Pernah merasa sama sepertiku?
Saat bersama mama—satu-satunya
orang yang kupercayakan hatiku padanya—seringkali jiwa kekanak-kanakanku
menjadi lebih gigantis. Di hadapannya, aku benar-benar menjadi diriku yang
sesungguhnya, tanpa sedikit pun berusaha jaga image, semua keburukanku pastinya
mama yang paling tahu. Saat mama di sampingku, aku tak takut bangun siang. Bahkan
sepertinya, selama mama ada di kosanku, aku jadi bangun lebih siang. Sebab
terlalu nyaman tidur bersamanya. Di dekatnya. Tak takut ketinggalan salat
subuh, sebab pasti ada yang membangunkanku dari tidur lelapku. Tak perlu
bicara, sarapan sudah selalu tersedia. Walau itu semua didapatkan dengan iringan
“nyanyian khas” mama.
“Anak gadis bangun siang,
rezekinya dipatok ayam!”
“Gimana mau jadi istri dan ibu
kalau hidupmu kayak gini?”
“Pantas kamu sakit melulu. Ga ketemu
matahari, sih!”
Yaa… di hadapan mamaku, aku amat
sangat tidak mandiri. Tak heran, bila kusela “nyanyiannya” dengan bilang bahwa
aku tak begitu saat mama tak ada, mama tak percaya. Haha… semua orang apalagi
orang tua, memang melihat bukti, toh!

> _DATA TERSEDIA_
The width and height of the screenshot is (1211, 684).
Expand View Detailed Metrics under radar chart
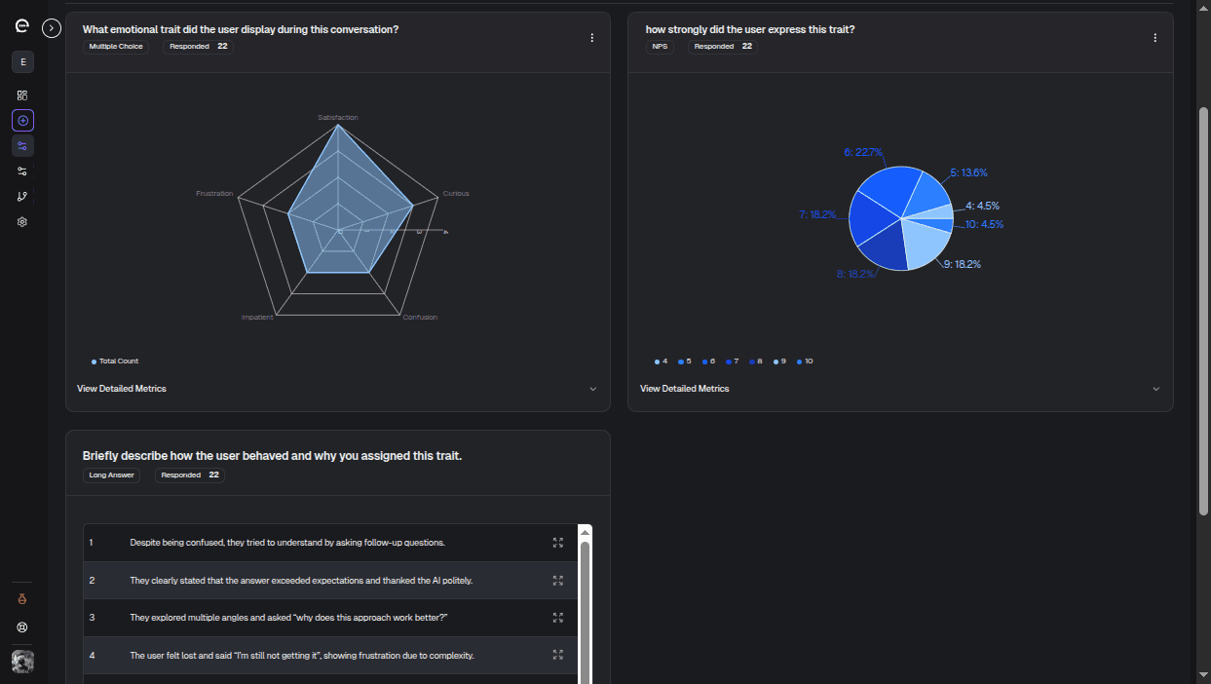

> _YANG HARUS DIKERJAKAN_
1. Menurut teks kutipan, mengapa penulis tidak takut ketinggalan salat subuh saat mama ada di dekatnya?
2. Tentukan apakah setiap pernyataan berikut sesuai dengan teks kutipan. Jawab ya atau tidak, lalu kutip kata-kata dari teks yang menjadi dasarnya.
(a) Penulis bangun lebih siang selama mama ada di kosannya.
(b) Penulis harus meminta sarapan terlebih dahulu kepada mama.
(c) Mama percaya ketika penulis berkata bahwa ia tidak begitu saat mama tidak ada.

> _DAFTAR JAWABAN_
1. Sebab pasti ada yang membangunkannya dari tidur lelapnya.

2.
(a) Ya: "selama mama ada di kosanku, aku jadi bangun lebih siang"
(b) Tidak: "Tak perlu bicara, sarapan sudah selalu tersedia."
(c) Tidak: "aku tak begitu saat mama tak ada, mama tak percaya"